UNLV removes Hey Reb!, eyes mascot changes

UNLV officials removed the Hey Reb! statue from campus Tuesday night, and UNLV president Marta Meana indicated that changes could be coming to the university’s mascot in the wake of social justice protests around the country.

The Hey Reb! statue stood in front of the Tam Alumni Center. In a letter posted on social media Tuesday, Meana said UNLV officials were returning the statue to its donor.

“In our recent conversations with the donor, we mutually agreed it was best to remove the statue and return it,” Meana wrote. “Over the past few months, I have had discussions with multiple individuals and stakeholder groups from campus and the community on how best the university can move forward given recent events throughout our nation. That includes the future of our mascot.”

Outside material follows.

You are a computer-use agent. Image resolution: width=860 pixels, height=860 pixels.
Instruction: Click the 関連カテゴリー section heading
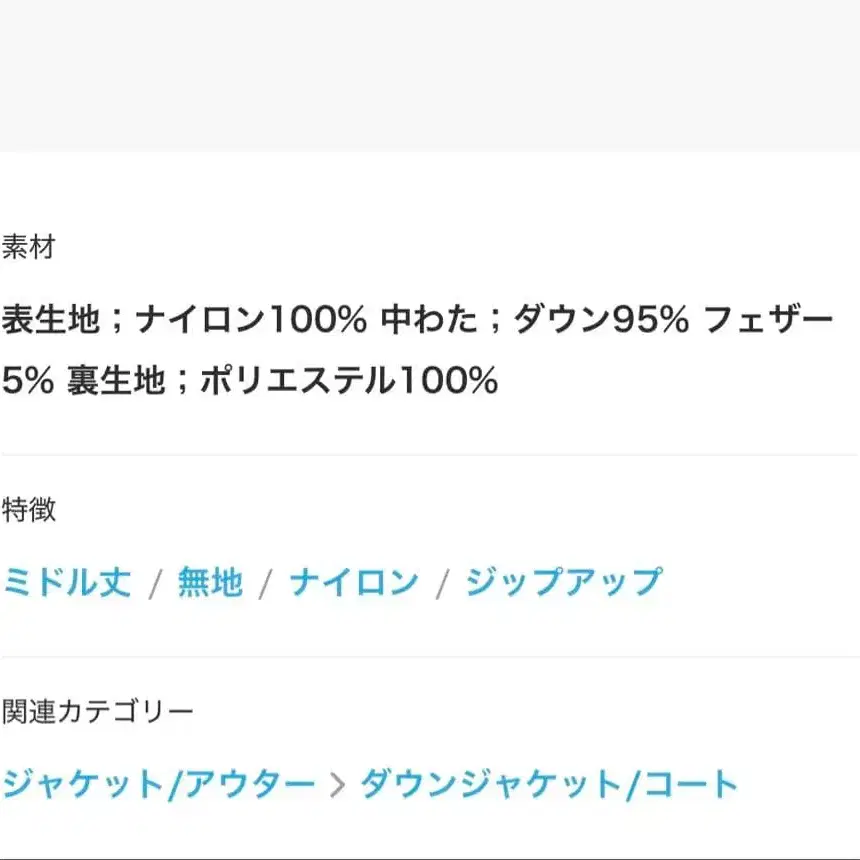click(x=97, y=711)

According to UNLV’s website, the Rebels’ mascot dates to the school’s origin in the mid-1950s, when it was an extension campus of the University of Nevada, Reno.

“[S]tudents and administrators drew the idea for Rebels from the natural rivalry that accompanied the split between what would become UNLV and UNR,” the UNLV website says.

Students created Beauregard, a cartoon wolf with a Confederate uniform, to “rebel against Nevada-Reno and its wolf-pack mascot in the North.” On its website, UNLV acknowledged, “While it was a decision based in rivalry and fun, the choice of a Confederate-themed mascot was nonetheless an unfortunate one.”

In 1976, the student senate voted to banish Beauregard. Six years later, local artist Mike Miller sold the Hey Reb! mascot concept to UNLV for $1. Miller, who died in 2014, said Western trailblazers of the 1800s who ventured into unchartered Nevada to discover resources and build communities inspired his design.

A Change.org petition demanding that UNLV change its Rebels mascot had more than 4,000 signatures on Wednesday morning.

“The ‘Rebel’ is racist and is rooted in a Confederate mythology which has no place on our campus,” the petition says. “The mascot, originally named ‘Beauregard’ after the Confederate general who fired the first shots of the Civil War, presents a public image that runs counter to our core values and UNLV’s mission to become the leading multicultural university in the United States. Having a mascot that is inextricably connected to a failed regime whose single aim was to preserve the institution of slavery is an embarrassment to our campus and to our community.”